Lincoln was not the principal speaker at Gettysburg. The oration of the occasion was delivered by Edward Everett of Massachusetts, a clergyman, educator, and statesman who was considered the foremost orator of the day. Mr. Everett spoke for two hours. The ceremonies also included prayers and music.
There was applause when Lincoln rose to speak, and scattered applause, but no ovation, when he concluded. The audience had expected a longer address, and was caught by surprise at the brevity of the President's remarks.
Contrary to the prevailing belief, at least some critics recognized immediately the great literary merit of Lincoln's address. The most notable of these was Edward Everett, who wrote to Lincoln on the day after the dedication: “I should be glad if I could flatter myself that I came as near to the central idea of the occasion in my two hours as you did in two minutes.” Henry Wadsworth Longfellow characterized Lincoln's speech as “admirable,” and several of the most influential newspapers of the country praised it highly.
There were partisan newspapers, on the other hand, which described Lincoln's remarks as “silly,” “dull and commonplace,” and compounded of “political falsehoods.”
Everett and Longfellow, rather than the hostile critics, anticipated the judgment of posterity. That judgment has never been better expressed than by Lord Curzon, Chancellor of Oxford University, who ranked the Gettysburg Address as a “supreme masterpiece” of English eloquence. “Above all,” Lord Curzon asserted, the Gettysburg Address was “a declaration of America's fundamental principles.

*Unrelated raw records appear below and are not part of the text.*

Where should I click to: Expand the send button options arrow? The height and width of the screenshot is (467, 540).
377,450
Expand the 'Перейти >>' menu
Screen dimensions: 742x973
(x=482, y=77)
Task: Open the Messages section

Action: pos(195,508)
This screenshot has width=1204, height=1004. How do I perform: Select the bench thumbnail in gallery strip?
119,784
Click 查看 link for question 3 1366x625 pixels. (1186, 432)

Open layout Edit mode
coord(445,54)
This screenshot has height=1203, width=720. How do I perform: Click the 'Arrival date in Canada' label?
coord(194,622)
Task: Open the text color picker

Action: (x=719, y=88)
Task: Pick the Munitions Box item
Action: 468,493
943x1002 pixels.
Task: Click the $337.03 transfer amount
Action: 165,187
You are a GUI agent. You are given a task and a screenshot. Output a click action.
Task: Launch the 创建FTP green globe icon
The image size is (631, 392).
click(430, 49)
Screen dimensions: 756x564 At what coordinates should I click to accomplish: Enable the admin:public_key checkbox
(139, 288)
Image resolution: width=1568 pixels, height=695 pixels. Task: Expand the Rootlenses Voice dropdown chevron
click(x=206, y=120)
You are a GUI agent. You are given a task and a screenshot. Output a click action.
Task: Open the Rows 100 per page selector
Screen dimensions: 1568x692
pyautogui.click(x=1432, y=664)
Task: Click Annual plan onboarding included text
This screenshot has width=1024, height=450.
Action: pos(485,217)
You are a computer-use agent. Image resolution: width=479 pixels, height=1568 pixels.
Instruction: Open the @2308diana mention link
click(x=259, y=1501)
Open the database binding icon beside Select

It truthfully represented the spirit of that for which men fought, not only at Gettysburg but at Runnymeade, at Bunker Hill, and on the plains of Flanders. The long, hard fought battle for the liberation of humanity has been a struggle for the rights and welfare of humanity.”
*
The text of the Gettysburg Address presented here is that of the fifth, or final, copy. Lincoln wrote this copy in March, 1864, at the request of George Bancroft, who reproduced it in a book entitled
Autograph Leaves of Our Country's Authors
. The original was written on one side of three sheets of blue-ruled paper, each sheet measuring 8 by 10 inches. The manuscript, now owned by the Hon. Oscar B. Cintas of Havana, Cuba, was exhibited with the four other drafts of the Gettysburg Address at the Chicago Historical Society, November 19 to 30, 1950.